■ **DATA FOR THIS EXERCISE**:
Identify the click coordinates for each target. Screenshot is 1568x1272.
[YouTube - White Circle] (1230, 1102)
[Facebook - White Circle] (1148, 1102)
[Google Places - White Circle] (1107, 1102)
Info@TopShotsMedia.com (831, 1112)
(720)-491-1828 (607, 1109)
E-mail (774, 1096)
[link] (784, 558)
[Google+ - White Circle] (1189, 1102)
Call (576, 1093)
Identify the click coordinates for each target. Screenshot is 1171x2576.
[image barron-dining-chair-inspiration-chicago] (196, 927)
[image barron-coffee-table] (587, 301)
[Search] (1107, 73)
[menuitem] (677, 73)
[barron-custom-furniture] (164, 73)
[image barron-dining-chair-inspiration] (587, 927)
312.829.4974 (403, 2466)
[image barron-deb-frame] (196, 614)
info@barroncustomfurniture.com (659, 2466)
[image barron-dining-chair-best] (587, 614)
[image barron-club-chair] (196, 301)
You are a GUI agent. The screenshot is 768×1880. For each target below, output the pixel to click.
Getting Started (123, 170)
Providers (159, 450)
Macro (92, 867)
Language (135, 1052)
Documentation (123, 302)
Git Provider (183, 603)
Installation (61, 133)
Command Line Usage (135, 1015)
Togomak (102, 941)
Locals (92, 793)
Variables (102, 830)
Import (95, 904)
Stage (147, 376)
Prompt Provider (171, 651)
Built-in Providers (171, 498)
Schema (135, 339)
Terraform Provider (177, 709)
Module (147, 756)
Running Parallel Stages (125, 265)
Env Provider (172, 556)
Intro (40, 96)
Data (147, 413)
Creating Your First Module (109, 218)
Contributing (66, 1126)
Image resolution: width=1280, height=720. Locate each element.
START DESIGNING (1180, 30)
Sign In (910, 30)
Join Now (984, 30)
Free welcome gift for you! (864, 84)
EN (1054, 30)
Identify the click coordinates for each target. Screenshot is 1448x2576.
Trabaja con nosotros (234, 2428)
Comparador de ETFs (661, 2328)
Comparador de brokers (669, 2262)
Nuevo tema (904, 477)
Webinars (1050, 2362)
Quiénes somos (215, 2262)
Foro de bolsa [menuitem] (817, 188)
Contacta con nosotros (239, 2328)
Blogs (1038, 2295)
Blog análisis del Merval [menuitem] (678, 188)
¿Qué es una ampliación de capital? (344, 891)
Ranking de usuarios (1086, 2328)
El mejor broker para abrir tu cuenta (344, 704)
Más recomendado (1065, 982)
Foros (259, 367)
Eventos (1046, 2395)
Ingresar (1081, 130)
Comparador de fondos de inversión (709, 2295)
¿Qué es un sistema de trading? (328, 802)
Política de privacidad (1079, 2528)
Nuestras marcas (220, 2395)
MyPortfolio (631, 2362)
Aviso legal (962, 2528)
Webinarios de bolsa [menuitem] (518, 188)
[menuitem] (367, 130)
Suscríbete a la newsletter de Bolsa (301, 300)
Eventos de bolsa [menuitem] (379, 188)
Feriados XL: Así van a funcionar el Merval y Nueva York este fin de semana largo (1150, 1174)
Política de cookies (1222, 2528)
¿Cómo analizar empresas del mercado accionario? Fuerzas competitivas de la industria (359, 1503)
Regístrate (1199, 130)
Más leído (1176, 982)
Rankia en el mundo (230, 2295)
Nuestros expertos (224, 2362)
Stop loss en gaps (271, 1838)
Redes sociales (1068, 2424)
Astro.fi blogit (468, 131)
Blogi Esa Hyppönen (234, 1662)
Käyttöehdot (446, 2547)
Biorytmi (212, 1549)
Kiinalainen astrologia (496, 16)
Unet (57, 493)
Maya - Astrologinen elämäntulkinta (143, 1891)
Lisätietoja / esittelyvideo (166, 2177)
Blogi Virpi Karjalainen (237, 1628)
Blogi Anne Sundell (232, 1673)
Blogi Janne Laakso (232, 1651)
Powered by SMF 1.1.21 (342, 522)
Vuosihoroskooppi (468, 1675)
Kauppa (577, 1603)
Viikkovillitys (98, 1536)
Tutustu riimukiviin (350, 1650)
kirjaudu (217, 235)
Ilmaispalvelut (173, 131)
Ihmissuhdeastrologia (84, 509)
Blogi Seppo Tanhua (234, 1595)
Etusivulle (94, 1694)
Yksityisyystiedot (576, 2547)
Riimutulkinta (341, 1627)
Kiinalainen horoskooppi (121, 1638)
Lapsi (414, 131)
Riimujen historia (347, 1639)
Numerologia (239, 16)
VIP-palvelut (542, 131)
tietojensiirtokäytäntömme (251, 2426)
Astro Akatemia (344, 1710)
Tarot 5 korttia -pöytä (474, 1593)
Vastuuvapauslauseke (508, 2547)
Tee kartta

■ **EXERCISE DETAILS**: Put each line of the records above into a JSON list of strings, one string per line, and leave out any blank lines.

■ **SOLUTION TO THIS EXERCISE**:
[
  "Identify the click coordinates for each target. Screenshot is 1568x1272.",
  "[YouTube - White Circle] (1230, 1102)",
  "[Facebook - White Circle] (1148, 1102)",
  "[Google Places - White Circle] (1107, 1102)",
  "Info@TopShotsMedia.com (831, 1112)",
  "(720)-491-1828 (607, 1109)",
  "E-mail (774, 1096)",
  "[link] (784, 558)",
  "[Google+ - White Circle] (1189, 1102)",
  "Call (576, 1093)",
  "Identify the click coordinates for each target. Screenshot is 1171x2576.",
  "[image barron-dining-chair-inspiration-chicago] (196, 927)",
  "[image barron-coffee-table] (587, 301)",
  "[Search] (1107, 73)",
  "[menuitem] (677, 73)",
  "[barron-custom-furniture] (164, 73)",
  "[image barron-dining-chair-inspiration] (587, 927)",
  "312.829.4974 (403, 2466)",
  "[image barron-deb-frame] (196, 614)",
  "info@barroncustomfurniture.com (659, 2466)",
  "[image barron-dining-chair-best] (587, 614)",
  "[image barron-club-chair] (196, 301)",
  "You are a GUI agent. The screenshot is 768×1880. For each target below, output the pixel to click.",
  "Getting Started (123, 170)",
  "Providers (159, 450)",
  "Macro (92, 867)",
  "Language (135, 1052)",
  "Documentation (123, 302)",
  "Git Provider (183, 603)",
  "Installation (61, 133)",
  "Command Line Usage (135, 1015)",
  "Togomak (102, 941)",
  "Locals (92, 793)",
  "Variables (102, 830)",
  "Import (95, 904)",
  "Stage (147, 376)",
  "Prompt Provider (171, 651)",
  "Built-in Providers (171, 498)",
  "Schema (135, 339)",
  "Terraform Provider (177, 709)",
  "Module (147, 756)",
  "Running Parallel Stages (125, 265)",
  "Env Provider (172, 556)",
  "Intro (40, 96)",
  "Data (147, 413)",
  "Creating Your First Module (109, 218)",
  "Contributing (66, 1126)",
  "Image resolution: width=1280, height=720. Locate each element.",
  "START DESIGNING (1180, 30)",
  "Sign In (910, 30)",
  "Join Now (984, 30)",
  "Free welcome gift for you! (864, 84)",
  "EN (1054, 30)",
  "Identify the click coordinates for each target. Screenshot is 1448x2576.",
  "Trabaja con nosotros (234, 2428)",
  "Comparador de ETFs (661, 2328)",
  "Comparador de brokers (669, 2262)",
  "Nuevo tema (904, 477)",
  "Webinars (1050, 2362)",
  "Quiénes somos (215, 2262)",
  "Foro de bolsa [menuitem] (817, 188)",
  "Contacta con nosotros (239, 2328)",
  "Blogs (1038, 2295)",
  "Blog análisis del Merval [menuitem] (678, 188)",
  "¿Qué es una ampliación de capital? (344, 891)",
  "Ranking de usuarios (1086, 2328)",
  "El mejor broker para abrir tu cuenta (344, 704)",
  "Más recomendado (1065, 982)",
  "Foros (259, 367)",
  "Eventos (1046, 2395)",
  "Ingresar (1081, 130)",
  "Comparador de fondos de inversión (709, 2295)",
  "¿Qué es un sistema de trading? (328, 802)",
  "Política de privacidad (1079, 2528)",
  "Nuestras marcas (220, 2395)",
  "MyPortfolio (631, 2362)",
  "Aviso legal (962, 2528)",
  "Webinarios de bolsa [menuitem] (518, 188)",
  "[menuitem] (367, 130)",
  "Suscríbete a la newsletter de Bolsa (301, 300)",
  "Eventos de bolsa [menuitem] (379, 188)",
  "Feriados XL: Así van a funcionar el Merval y Nueva York este fin de semana largo (1150, 1174)",
  "Política de cookies (1222, 2528)",
  "¿Cómo analizar empresas del mercado accionario? Fuerzas competitivas de la industria (359, 1503)",
  "Regístrate (1199, 130)",
  "Más leído (1176, 982)",
  "Rankia en el mundo (230, 2295)",
  "Nuestros expertos (224, 2362)",
  "Stop loss en gaps (271, 1838)",
  "Redes sociales (1068, 2424)",
  "Astro.fi blogit (468, 131)",
  "Blogi Esa Hyppönen (234, 1662)",
  "Käyttöehdot (446, 2547)",
  "Biorytmi (212, 1549)",
  "Kiinalainen astrologia (496, 16)",
  "Unet (57, 493)",
  "Maya - Astrologinen elämäntulkinta (143, 1891)",
  "Lisätietoja / esittelyvideo (166, 2177)",
  "Blogi Virpi Karjalainen (237, 1628)",
  "Blogi Anne Sundell (232, 1673)",
  "Blogi Janne Laakso (232, 1651)",
  "Powered by SMF 1.1.21 (342, 522)",
  "Vuosihoroskooppi (468, 1675)",
  "Kauppa (577, 1603)",
  "Viikkovillitys (98, 1536)",
  "Tutustu riimukiviin (350, 1650)",
  "kirjaudu (217, 235)",
  "Ilmaispalvelut (173, 131)",
  "Ihmissuhdeastrologia (84, 509)",
  "Blogi Seppo Tanhua (234, 1595)",
  "Etusivulle (94, 1694)",
  "Yksityisyystiedot (576, 2547)",
  "Riimutulkinta (341, 1627)",
  "Kiinalainen horoskooppi (121, 1638)",
  "Lapsi (414, 131)",
  "Riimujen historia (347, 1639)",
  "Numerologia (239, 16)",
  "VIP-palvelut (542, 131)",
  "tietojensiirtokäytäntömme (251, 2426)",
  "Astro Akatemia (344, 1710)",
  "Tarot 5 korttia -pöytä (474, 1593)",
  "Vastuuvapauslauseke (508, 2547)",
  "Tee kartta"
]